I spotted Dallas at a high-top near the dartboard, waving wildly like I’d returned from war. It was only the office, but it may as well have been Normandy with the amount of carnage left behind today.
“Boss,” she grinned, all flushed cheeks. “You came. I was wondering if you might bail.”
“Don’t sound that surprised. I’m fun. I can be fun.” I slid onto the stool beside her, tugging at my hem. “Where’s everyone else?”
Dallas itched at her neckline. “Yeah, they’re kind of scared of you.”
Oh. Oh damn.
“I ruined your whole night. I’m so sorry.” I turned to the door. “I can—”
She snorted and lifted her glass. “Their loss. Fun Boss has good taste in bars, and I like this place, so we’re gonna stay.
My boyfriend about lost his mind when he heard I was coming here with you.
” She leaned in like that was classified information.
“You know Finn Taylor personally, and he’s a huge fan. ”
I blinked. Smiled. “Your boyfriend is a Stallions fan?”
“We’re in Denver, right? I mean, everyone is required to be die-hard,” she said. “But Micah? He goes extra. We’re talking merch, fantasy league.” She leaned in closer. “One time he cried because they cut a backup cornerback he’d stood in line behind once at the DMV.”
“Wow.” I grabbed a napkin and used it to brush a rogue peanut shell off the edge of the table. “That’s dedication.”
She grinned as she said, “He’s basically a one-man fan club. It’s actually kind of adorable.”
The bartender dropped the Finn and Emily Usual in front of me without being asked: a quad order of hot wings and the lemon drop cocktail I always ordered.
“Eat up.” I gestured at the wings as I sipped the drink.
Oh, that was dangerous.

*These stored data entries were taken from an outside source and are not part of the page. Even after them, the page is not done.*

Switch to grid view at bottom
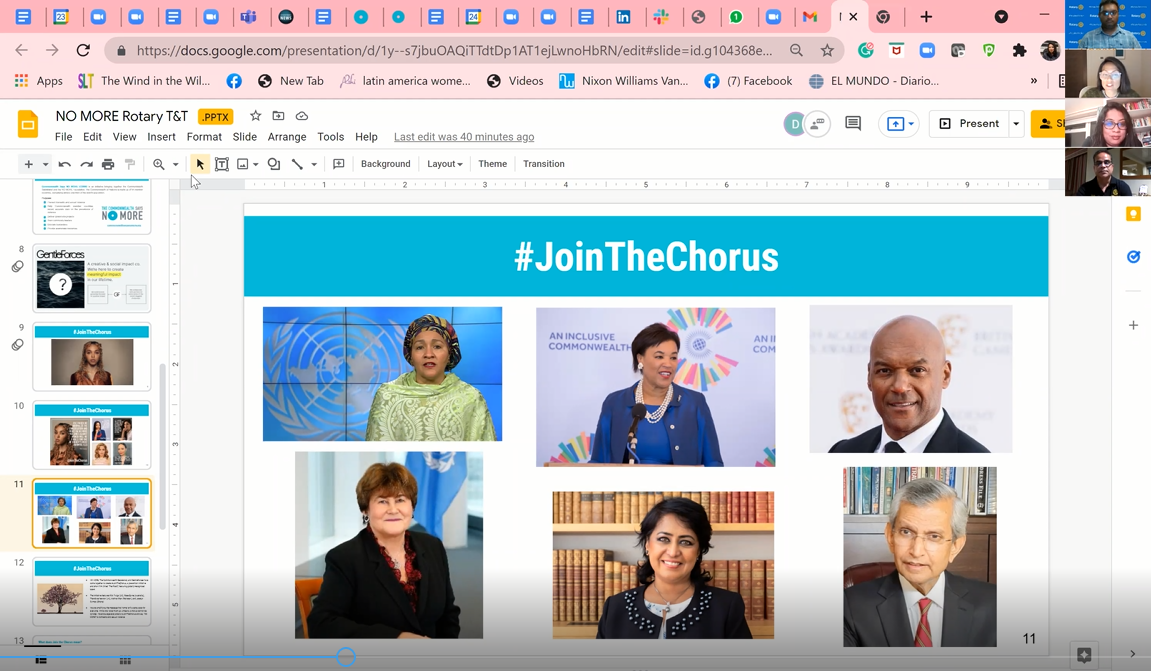This screenshot has width=1151, height=671. [x=125, y=661]
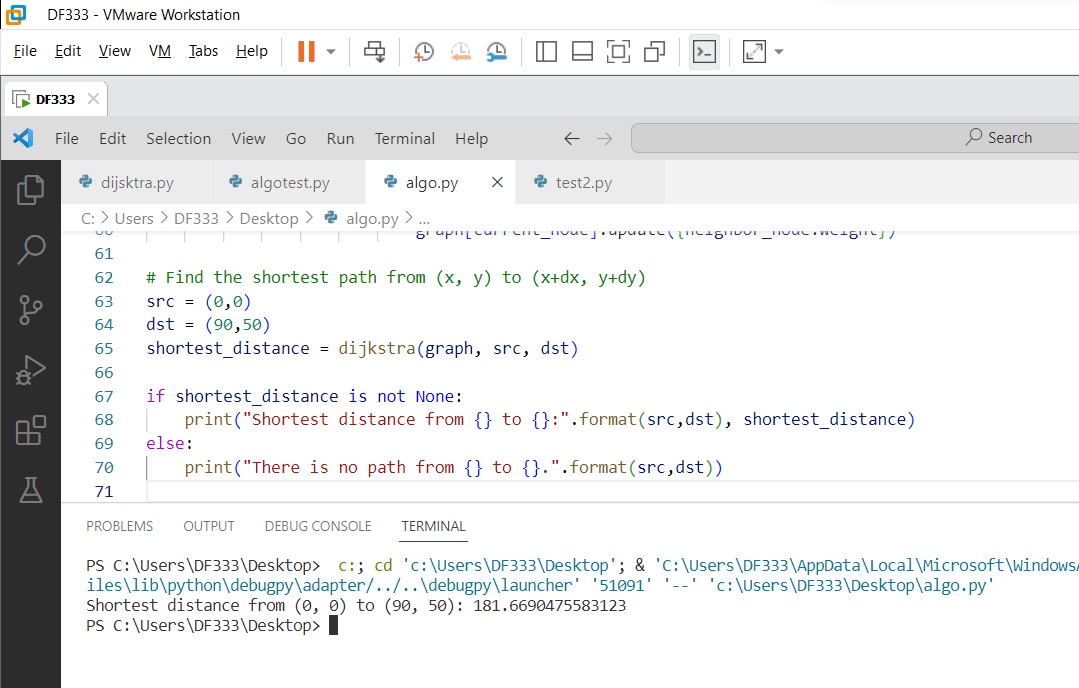Screen dimensions: 1079x688
Task: Click VMware take snapshot icon
Action: click(424, 52)
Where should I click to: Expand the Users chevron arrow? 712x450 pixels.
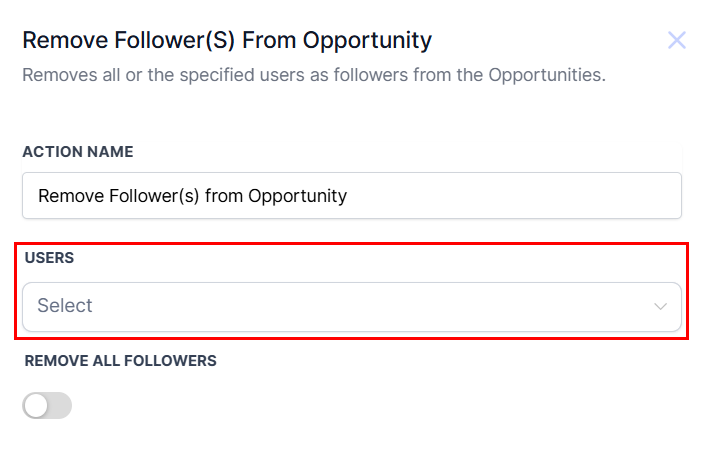(x=660, y=306)
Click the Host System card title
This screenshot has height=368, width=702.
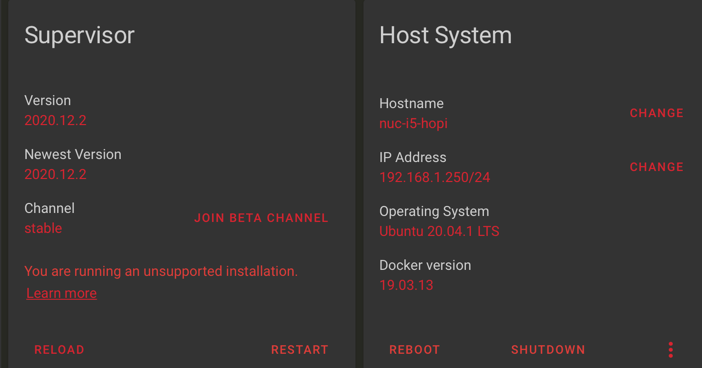point(445,35)
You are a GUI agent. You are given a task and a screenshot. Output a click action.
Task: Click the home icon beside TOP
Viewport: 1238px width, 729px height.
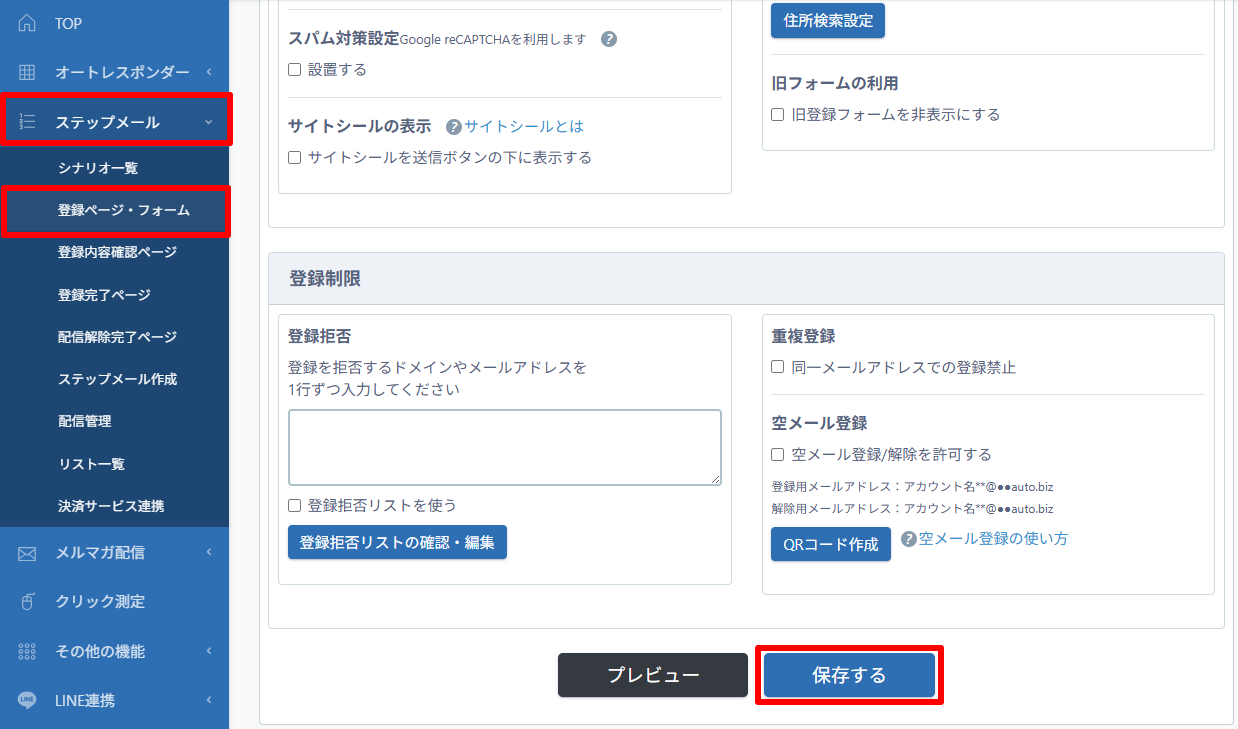coord(27,23)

Sweet, citrusy sin with a vodka kick that made my shoulders finally ease by an inch.
Dallas arched a brow. “You’re, like, known here?”
“Sometimes,” I said, propping my elbows on the table and glancing toward the mounted TVs. “Finn introduced me to this place. He’s more of a regular than me. But my order’s always the same.”
Dallas was already lifting a wing to her lips. “Do you think maybe he might sign a ball or something for Micah? He’s got a birthday coming up and he’s a total pain to shop for.”